3.执行createIndexTask的3个方法PreExecute、Execute、PostExecute。

PreExecute()一般为参数校验等工作。

Execute()一般为真正执行逻辑。

代码路径:internal\proxy\task_index.go

func (cit *createIndexTask) Execute(ctx context.Context) error {
	......
	req := &indexpb.CreateIndexRequest{
		CollectionID:    cit.collectionID,
		FieldID:         cit.fieldSchema.GetFieldID(),
		IndexName:       cit.req.GetIndexName(),
		TypeParams:      cit.newTypeParams,
		IndexParams:     cit.newIndexParams,
		IsAutoIndex:     cit.isAutoIndex,
		UserIndexParams: cit.newExtraParams,
		Timestamp:       cit.BeginTs(),
	}
	cit.result, err = cit.datacoord.CreateIndex(ctx, req)
	......
	SendReplicateMessagePack(ctx, cit.replicateMsgStream, cit.req)
	return nil
}

从代码可以看出调用了datacoord的CreateIndex接口。

4.进入datacoord的CreateIndex接口。

代码路径:internal\datacoord\index_service.go

// CreateIndex create an index on collection.
// Index building is asynchronous, so when an index building request comes, an IndexID is assigned to the task and
// will get all flushed segments from DataCoord and record tasks with these segments. The background process
// indexBuilder will find this task and assign it to IndexNode for execution.
func (s *Server) CreateIndex(ctx context.Context, req *indexpb.CreateIndexRequest) (*commonpb.Status, error) {
	......
	// 分配indexID,indexID=0
	indexID, err := s.meta.CanCreateIndex(req)
	......

	if indexID == 0 {
		// 分配indexID
		indexID, err = s.allocator.allocID(ctx)
		......
	}

	index := &model.Index{
		CollectionID:    req.GetCollectionID(),
		FieldID:         req.GetFieldID(),
		IndexID:         indexID,
		IndexName:       req.GetIndexName(),
		TypeParams:      req.GetTypeParams(),
		IndexParams:     req.GetIndexParams(),
		CreateTime:      req.GetTimestamp(),
		IsAutoIndex:     req.GetIsAutoIndex(),
		UserIndexParams: req.GetUserIndexParams(),
	}

	// Get flushed segments and create index

	err = s.meta.CreateIndex(index)
	......

	// 将collectionID发送到channel,其它的goroutine进行消费。
	select {
	case s.notifyIndexChan <- req.GetCollectionID():
	default:
	}

	......
}

变量index:

5.进入s.meta.CreateIndex()

代码路径:internal\datacoord\index_meta.go

func (m *meta) CreateIndex(index *model.Index) error {
	......
	// 写入etcd元数据
	if err := m.catalog.CreateIndex(m.ctx, index); err != nil {
		......
	}

	m.updateCollectionIndex(index)
	......
}

在这里重点研究m.catalog.CreateIndex()这个方法做了什么事情。

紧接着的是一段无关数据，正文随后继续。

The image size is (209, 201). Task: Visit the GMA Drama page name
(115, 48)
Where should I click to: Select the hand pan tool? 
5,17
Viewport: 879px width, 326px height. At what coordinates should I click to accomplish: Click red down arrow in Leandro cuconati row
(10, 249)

func (kc *Catalog) CreateIndex(ctx context.Context, index *model.Index) error {
	key := BuildIndexKey(index.CollectionID, index.IndexID)

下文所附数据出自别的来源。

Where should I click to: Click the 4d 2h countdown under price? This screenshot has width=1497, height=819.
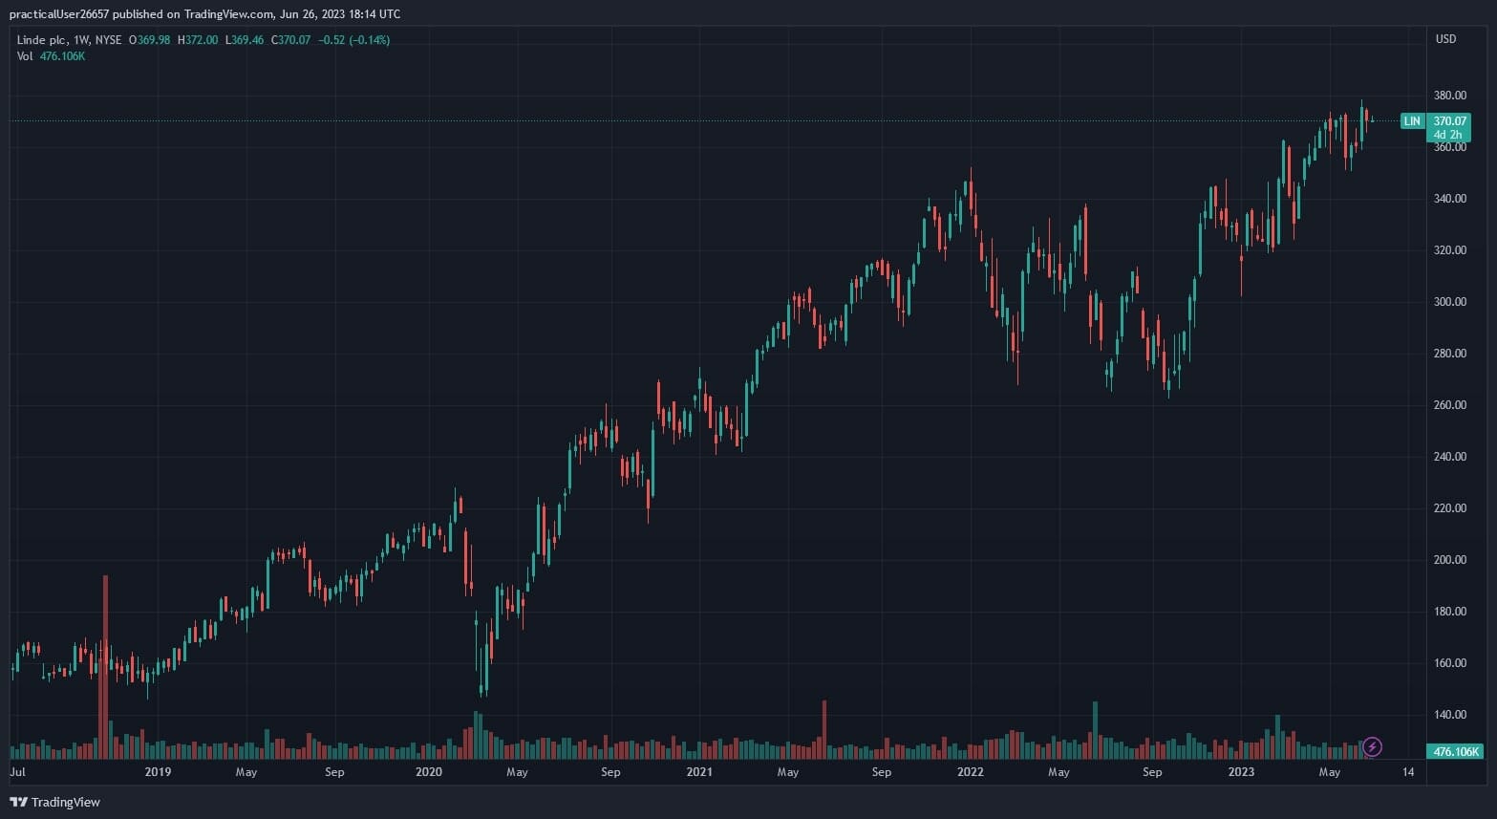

	value, err := proto.Marshal(model.MarshalIndexModel(index))
	if err != nil {
		return err
	}

	err = kc.MetaKv.Save(key, string(value))
	if err != nil {
		return err
	}
	return nil
}

在etcd会产生1个key。

field-index/445834678636119060/445834678636519085

value的值的结构为indexpb.FieldIndex,然后进行protobuf序列化后存入etcd。

因此etcd存储的是二进制数据。

&indexpb.FieldIndex{
	IndexInfo: &indexpb.IndexInfo{
		CollectionID:    index.CollectionID,
		FieldID:         index.FieldID,
		IndexName:       index.IndexName,
		IndexID:         index.IndexID,
		TypeParams:      index.TypeParams,
		IndexParams:     index.IndexParams,
		IsAutoIndex:     index.IsAutoIndex,
		UserIndexParams: index.UserIndexParams,
	},
	Deleted:    index.IsDeleted,
	CreateTime: index.CreateTime,
}

跟踪BuildIndexKey()函数,即可以得到key的规则。整理如下:

key规则:

  • 前缀/field-index/{collectionID}/

可以反映index属于哪个collection。Index的value可以反映属于哪个field。

不能反映属于哪个partition、哪个segment。

总结:

  • CreateIndex由proxy传递给协调器dataCoord操作etcd。
  • CreateIndex最终会在etcd上写入1种类型的key(其实还有一种,在另一篇中进行介绍)。